Abstract : The Oniscidea, better known as woodlice, are crustaceans that left the aquatic environment to become truly terrestrial. Today, the entire group is made up of over 4000 species, living in a vast array of habitats throughout the world. The reproductive strategies of the Oniscidea were investigated here by using Armadillidium vulgare and Porcellionides pruinosus as model species, and by the gathering of information available in the literature.
It was demonstrated that individuals are able to distinguish the specific, sexual and physiological status of their counterparts. Recognition occurs upon contact via cuticular compounds. An attempt was made to characterize the chemical nature of these compounds. The encounter between sexual partners seems to primarily result from a male scramble search. In some species, male-male interactions are aggressive, leading to temporary dominance relationships. Females systematically resist male sexual attempts, which can be interpreted as a possible mechanism of female choice. The size of individuals appears to be a key parameter in the resolution of intra-sexual and inter-sexual conflicts.

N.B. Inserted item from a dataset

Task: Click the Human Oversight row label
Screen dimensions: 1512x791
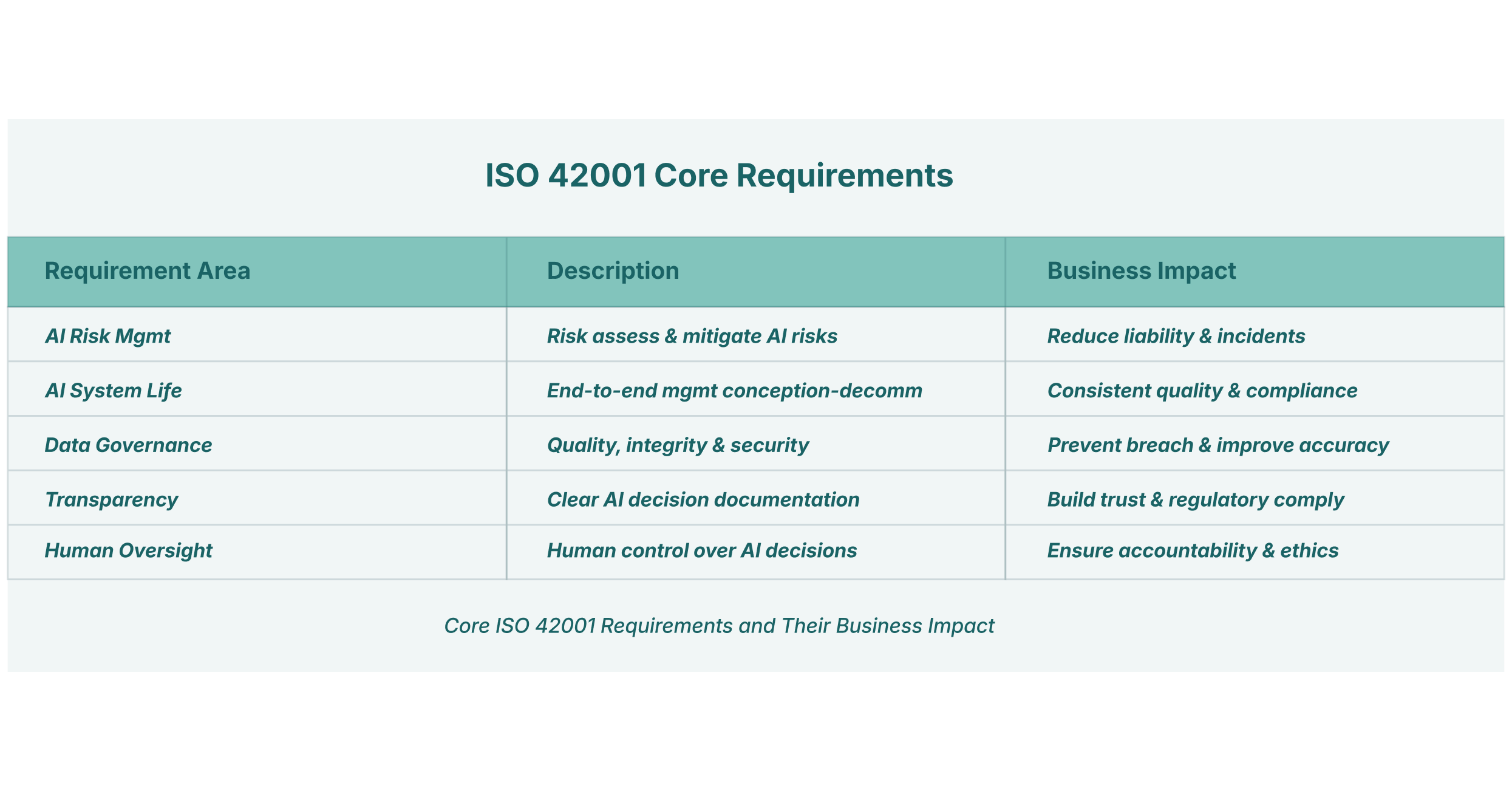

We highlight some of the phenotypic peculiarities of females (the existence of a spermathecae, plasticity in the onset of reproduction) that allow them to adjust their reproductive investment as a function of male availability. Natural populations of Oniscidea frequently exhibit a paucity in males, which is directly related to the presence of feminising Wolbachia bacteria. All of these results increase our understanding of the evolution of the Wolbachia/Oniscidea association.